*Tasks*:
**1)** Revise the Katie Yamamura article from "UC Davis senior" up to and including "on Oct. 20.", replacing "honorees" with "candidates".
**2)** Summarize the Katie Yamamura article in two sentences.

*Study text*:
○ ○ ○

UC Davis senior gymnast Katie Yamamura was selected as the Mountain Pacific Sports Federation nominee for the NCAA Woman of the Year award, it was announced by the organization. She is one of 140 student-athletes across all three divisions to reach this level.
The WOTY selection committee will choose 10 honorees from each division in August. In September, that group will be pared down to nine finalists — three from each division. The NCAA Committee on Women’s Athletics then will vote among that final nine to determine the 2013 Woman of the Year. The NCAA will announce the winner and honor the top 30 nominees in Indianapolis on Oct. 20.
Yamamura enjoyed what is arguably the finest career in Aggie women’s gymnastics history. She qualified for the NCAA regional three times, won two MPSF Gymnast of the Year nods and claimed 14 All-MPSF awards (including the maximum five in each of her junior and senior years). The Palo Alto native and Gunn High School alumna twice set the school all-around record of 39.325 and twice matched the program vault benchmark of 9.900.
Prior to her arrival at UCD, only four gymnasts had ever broken the 39-point barrier in the all-around, and none had done it more than once. Yamamura hit that milestone 10 times, first surpassing Flora Bare’s old record of 39.200 as a junior, then scoring 39.325 in back-to-back home meets in March of her senior season.
In the classroom, Yamamura garnered her second Capital One Academic All-America At-Large selection in 2013, while adding an NCAA Postgraduate Scholarship Award, an Arthur Ashe Jr. Sports Scholar of the Year nomination and an academic all-conference award. Yamamura graduated in neurobiology, physiology and behavior with a grade-point average of 3.96.
UCD owns a stellar history in the NCAA Woman of the Year program, boasting three past winners. Middle distance runner Jamila Demby won the award in 1999, then her relay teammate Tanisha Silas claimed it in 2002. Two years later, lacrosse player Kelly Albin won both the Woman of the Year and NCAA Today’s Top VIII accolades. Furthermore, track sprinter Kameelah Elarms (2001) and softball pitcher Susan Churchwell (2003) each advanced to the final 10. Soccer player Kim Haskell was the first Aggie to be honored by the program, representing California in 1997.

○ ○ ○

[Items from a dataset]
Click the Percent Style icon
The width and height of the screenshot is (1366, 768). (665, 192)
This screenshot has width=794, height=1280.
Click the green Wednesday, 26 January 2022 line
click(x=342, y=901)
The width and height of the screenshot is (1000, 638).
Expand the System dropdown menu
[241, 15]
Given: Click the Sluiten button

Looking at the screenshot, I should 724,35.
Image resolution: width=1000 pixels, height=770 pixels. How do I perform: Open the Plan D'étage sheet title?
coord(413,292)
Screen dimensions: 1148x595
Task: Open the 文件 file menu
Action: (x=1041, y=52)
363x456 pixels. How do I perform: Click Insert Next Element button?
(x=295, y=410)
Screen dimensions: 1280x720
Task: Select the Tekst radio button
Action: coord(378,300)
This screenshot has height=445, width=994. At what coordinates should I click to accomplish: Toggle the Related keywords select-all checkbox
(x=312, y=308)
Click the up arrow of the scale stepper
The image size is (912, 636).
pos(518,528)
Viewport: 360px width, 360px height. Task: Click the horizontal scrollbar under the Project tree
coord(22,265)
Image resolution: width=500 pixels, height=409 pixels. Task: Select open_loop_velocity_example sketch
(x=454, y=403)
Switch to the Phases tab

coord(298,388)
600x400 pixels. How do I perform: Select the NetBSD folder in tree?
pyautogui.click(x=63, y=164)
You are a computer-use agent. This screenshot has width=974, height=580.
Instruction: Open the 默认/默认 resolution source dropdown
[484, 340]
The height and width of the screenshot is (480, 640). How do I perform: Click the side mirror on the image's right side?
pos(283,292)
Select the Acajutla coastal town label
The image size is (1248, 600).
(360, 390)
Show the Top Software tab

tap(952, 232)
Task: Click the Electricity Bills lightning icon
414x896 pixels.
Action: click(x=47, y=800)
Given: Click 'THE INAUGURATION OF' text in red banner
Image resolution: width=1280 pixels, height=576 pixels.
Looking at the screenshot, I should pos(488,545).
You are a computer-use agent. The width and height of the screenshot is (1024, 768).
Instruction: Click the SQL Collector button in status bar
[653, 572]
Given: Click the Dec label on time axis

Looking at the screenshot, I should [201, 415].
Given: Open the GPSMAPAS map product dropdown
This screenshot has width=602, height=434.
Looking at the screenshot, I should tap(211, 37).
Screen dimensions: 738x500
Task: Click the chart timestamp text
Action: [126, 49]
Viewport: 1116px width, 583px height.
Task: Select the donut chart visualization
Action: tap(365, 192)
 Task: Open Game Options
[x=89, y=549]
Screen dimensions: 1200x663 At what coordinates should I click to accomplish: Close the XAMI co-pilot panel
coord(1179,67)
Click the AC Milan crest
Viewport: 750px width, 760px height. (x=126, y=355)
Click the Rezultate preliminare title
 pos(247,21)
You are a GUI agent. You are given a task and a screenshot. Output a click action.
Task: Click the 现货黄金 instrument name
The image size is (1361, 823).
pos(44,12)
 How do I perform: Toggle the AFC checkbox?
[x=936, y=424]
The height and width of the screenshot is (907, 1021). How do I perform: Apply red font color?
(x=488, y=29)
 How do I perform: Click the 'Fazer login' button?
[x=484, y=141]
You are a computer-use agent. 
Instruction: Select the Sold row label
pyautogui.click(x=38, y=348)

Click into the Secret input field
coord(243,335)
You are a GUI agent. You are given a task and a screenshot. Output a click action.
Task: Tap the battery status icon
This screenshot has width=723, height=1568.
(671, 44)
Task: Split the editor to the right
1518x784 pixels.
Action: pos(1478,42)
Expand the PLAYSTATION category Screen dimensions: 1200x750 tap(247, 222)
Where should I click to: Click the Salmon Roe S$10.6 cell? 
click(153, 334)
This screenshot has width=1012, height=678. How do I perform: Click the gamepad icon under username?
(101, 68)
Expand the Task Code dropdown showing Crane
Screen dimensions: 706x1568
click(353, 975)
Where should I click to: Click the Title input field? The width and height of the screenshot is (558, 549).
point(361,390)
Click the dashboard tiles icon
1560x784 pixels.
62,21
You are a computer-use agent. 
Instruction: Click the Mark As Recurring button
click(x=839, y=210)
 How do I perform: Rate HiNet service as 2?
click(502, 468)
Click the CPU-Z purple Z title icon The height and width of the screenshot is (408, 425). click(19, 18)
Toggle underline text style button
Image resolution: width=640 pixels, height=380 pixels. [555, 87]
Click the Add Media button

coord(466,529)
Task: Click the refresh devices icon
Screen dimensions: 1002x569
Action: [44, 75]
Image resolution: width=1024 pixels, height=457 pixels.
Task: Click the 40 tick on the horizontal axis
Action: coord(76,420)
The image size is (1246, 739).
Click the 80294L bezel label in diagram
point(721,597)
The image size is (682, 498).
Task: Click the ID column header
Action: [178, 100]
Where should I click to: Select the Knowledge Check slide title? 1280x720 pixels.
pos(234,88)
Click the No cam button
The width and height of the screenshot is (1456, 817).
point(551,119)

○ ○ ○

*Outputs in order*:
**1)**
UC Davis senior gymnast Katie Yamamura was selected as the Mountain Pacific Sports Federation nominee for the NCAA Woman of the Year award, it was announced by the organization. She is one of 140 student-athletes across all three divisions to reach this level.
The WOTY selection committee will choose 10 candidates from each division in August. In September, that group will be pared down to nine finalists — three from each division. The NCAA Committee on Women’s Athletics then will vote among that final nine to determine the 2013 Woman of the Year. The NCAA will announce the winner and honor the top 30 nominees in Indianapolis on Oct. 20.

**2)** UC Davis senior gymnast Katie Yamamura was selected as the Mountain Pacific Sports Federation nominee for the NCAA Woman of the Year award, one of 140 student-athletes across all three divisions to reach that level. She won two MPSF Gymnast of the Year nods and 14 All-MPSF awards, twice set the school all-around record, and graduated in neurobiology, physiology and behavior with a grade-point average of 3.96.